--- START ---

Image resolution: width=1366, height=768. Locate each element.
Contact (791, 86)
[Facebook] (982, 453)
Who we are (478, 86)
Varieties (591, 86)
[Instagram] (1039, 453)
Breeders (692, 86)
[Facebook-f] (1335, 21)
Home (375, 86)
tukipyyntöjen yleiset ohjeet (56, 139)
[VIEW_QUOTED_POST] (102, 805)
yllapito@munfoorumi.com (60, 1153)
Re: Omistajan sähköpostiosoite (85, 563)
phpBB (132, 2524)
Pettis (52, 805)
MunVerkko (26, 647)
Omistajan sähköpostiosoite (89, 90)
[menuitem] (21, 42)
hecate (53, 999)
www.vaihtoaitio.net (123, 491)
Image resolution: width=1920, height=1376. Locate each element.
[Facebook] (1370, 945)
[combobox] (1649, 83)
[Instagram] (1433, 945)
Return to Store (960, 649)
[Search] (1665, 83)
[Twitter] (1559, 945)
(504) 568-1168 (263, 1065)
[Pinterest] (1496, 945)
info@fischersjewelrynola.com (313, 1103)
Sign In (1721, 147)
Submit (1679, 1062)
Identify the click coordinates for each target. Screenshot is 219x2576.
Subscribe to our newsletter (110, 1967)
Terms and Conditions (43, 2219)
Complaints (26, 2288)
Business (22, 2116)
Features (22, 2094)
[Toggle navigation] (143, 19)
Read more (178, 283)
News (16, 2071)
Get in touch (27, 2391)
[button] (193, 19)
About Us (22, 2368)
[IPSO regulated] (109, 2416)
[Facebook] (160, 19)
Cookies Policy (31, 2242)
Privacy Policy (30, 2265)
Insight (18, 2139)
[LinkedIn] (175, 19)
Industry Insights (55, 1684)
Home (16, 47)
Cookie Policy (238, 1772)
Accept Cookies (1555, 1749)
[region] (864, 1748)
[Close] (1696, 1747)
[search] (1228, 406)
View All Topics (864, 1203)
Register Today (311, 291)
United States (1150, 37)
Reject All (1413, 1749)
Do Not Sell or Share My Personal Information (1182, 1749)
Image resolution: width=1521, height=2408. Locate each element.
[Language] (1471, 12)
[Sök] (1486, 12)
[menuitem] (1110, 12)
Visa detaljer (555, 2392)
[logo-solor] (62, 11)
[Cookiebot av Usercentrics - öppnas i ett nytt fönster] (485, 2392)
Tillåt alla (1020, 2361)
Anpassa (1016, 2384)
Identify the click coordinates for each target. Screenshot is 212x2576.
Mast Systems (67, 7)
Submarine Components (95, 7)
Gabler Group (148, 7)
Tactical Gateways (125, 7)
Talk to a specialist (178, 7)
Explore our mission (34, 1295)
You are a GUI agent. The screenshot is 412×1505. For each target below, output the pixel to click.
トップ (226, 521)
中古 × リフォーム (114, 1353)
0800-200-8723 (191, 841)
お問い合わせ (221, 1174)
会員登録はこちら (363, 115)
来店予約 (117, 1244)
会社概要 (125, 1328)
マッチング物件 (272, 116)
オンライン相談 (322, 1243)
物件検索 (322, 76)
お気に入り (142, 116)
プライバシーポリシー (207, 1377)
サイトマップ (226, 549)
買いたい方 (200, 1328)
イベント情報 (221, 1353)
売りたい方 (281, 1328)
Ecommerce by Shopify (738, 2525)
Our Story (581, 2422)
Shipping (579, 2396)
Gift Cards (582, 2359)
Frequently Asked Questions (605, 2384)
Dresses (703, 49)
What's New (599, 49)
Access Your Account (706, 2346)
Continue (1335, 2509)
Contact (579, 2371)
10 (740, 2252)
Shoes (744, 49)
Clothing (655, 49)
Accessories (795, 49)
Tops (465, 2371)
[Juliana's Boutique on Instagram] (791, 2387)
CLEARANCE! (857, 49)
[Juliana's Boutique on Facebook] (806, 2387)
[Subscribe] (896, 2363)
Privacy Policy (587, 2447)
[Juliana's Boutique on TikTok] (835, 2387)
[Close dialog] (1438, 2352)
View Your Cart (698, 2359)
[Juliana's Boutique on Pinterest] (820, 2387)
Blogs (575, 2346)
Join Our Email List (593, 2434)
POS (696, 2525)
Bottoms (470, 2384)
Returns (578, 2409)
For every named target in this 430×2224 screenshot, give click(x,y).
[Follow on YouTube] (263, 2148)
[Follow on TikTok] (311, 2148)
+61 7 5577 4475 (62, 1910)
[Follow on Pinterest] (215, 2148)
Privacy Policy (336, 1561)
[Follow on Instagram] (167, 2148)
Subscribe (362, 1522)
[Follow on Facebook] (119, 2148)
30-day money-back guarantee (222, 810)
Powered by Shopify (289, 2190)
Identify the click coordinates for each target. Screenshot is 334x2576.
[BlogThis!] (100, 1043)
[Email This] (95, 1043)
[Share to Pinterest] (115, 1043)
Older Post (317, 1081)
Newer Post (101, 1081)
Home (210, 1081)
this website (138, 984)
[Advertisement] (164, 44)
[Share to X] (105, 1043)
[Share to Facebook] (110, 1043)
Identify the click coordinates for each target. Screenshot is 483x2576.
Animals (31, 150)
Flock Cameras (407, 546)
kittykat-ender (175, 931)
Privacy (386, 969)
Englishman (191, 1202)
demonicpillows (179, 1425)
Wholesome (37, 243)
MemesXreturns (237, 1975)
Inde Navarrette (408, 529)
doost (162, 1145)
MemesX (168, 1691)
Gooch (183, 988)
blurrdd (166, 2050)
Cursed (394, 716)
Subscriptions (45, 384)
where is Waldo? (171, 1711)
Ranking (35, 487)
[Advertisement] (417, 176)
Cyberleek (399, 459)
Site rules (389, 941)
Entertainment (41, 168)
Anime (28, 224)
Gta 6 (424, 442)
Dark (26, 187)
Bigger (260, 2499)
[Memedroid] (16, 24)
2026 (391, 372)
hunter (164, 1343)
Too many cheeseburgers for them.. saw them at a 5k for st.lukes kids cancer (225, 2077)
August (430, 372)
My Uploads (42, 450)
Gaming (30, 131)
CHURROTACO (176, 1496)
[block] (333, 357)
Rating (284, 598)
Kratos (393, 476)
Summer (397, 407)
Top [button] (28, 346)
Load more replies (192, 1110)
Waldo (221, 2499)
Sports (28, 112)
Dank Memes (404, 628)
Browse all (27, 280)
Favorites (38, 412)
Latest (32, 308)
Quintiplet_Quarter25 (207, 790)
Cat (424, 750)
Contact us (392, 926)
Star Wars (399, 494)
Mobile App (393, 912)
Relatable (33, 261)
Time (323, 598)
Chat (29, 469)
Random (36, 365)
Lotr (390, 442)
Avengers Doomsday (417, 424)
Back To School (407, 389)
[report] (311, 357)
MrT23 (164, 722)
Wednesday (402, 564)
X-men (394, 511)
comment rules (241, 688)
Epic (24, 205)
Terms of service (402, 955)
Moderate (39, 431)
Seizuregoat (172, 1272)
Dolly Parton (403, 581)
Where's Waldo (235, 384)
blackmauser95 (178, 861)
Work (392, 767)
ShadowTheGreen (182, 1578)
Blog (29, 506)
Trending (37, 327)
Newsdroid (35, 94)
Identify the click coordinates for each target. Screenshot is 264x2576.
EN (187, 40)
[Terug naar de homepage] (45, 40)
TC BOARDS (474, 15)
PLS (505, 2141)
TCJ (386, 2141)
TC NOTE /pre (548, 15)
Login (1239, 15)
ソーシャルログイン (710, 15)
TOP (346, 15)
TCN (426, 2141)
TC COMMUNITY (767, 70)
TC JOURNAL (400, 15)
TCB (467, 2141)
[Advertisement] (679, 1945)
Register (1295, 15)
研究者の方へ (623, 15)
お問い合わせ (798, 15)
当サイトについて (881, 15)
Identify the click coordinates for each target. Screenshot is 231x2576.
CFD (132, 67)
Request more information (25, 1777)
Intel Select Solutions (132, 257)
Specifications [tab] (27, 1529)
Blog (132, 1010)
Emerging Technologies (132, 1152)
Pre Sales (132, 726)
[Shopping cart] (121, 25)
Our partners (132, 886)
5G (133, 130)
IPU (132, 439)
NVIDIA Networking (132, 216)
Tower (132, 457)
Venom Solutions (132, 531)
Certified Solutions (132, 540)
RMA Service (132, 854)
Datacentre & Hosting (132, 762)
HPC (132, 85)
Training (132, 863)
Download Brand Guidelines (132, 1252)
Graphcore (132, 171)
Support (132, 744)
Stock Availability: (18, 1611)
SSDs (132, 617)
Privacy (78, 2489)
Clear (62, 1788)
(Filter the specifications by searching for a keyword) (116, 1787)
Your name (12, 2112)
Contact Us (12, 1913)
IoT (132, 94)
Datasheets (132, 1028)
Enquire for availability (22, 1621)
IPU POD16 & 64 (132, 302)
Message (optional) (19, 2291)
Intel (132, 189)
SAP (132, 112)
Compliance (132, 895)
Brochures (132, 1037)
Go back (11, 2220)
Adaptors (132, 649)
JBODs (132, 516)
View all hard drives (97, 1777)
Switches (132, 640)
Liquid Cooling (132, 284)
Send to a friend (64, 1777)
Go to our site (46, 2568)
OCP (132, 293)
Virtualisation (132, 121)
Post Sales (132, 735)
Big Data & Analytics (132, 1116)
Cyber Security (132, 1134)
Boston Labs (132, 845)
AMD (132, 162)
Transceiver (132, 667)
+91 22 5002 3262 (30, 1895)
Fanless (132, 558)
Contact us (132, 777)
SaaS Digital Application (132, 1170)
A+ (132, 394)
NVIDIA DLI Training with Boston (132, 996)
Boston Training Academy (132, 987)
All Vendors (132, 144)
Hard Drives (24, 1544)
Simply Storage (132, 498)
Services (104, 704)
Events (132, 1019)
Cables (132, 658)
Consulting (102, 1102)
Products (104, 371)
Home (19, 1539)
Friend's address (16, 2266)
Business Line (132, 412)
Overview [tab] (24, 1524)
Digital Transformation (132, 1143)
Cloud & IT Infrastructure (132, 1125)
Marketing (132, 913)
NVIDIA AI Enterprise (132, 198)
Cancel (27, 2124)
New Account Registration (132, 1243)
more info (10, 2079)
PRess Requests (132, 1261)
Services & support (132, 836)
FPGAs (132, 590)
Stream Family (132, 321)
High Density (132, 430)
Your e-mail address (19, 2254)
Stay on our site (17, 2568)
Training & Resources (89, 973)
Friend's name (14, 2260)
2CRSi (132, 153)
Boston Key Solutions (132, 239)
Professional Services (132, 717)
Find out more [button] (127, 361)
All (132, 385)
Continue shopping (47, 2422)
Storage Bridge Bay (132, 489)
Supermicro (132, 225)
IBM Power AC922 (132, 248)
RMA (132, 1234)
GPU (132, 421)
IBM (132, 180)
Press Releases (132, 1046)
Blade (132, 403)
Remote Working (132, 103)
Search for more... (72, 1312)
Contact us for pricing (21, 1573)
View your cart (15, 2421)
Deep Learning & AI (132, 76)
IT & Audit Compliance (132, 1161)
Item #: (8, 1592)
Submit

--- END ---

→ What is being asked: Up to and including the line with "Re: Omistajan sähköpostiosoite (85, 563)", restate the records above word for word from the very first line.

→ Expected answer:
Image resolution: width=1366, height=768. Locate each element.
Contact (791, 86)
[Facebook] (982, 453)
Who we are (478, 86)
Varieties (591, 86)
[Instagram] (1039, 453)
Breeders (692, 86)
[Facebook-f] (1335, 21)
Home (375, 86)
tukipyyntöjen yleiset ohjeet (56, 139)
[VIEW_QUOTED_POST] (102, 805)
yllapito@munfoorumi.com (60, 1153)
Re: Omistajan sähköpostiosoite (85, 563)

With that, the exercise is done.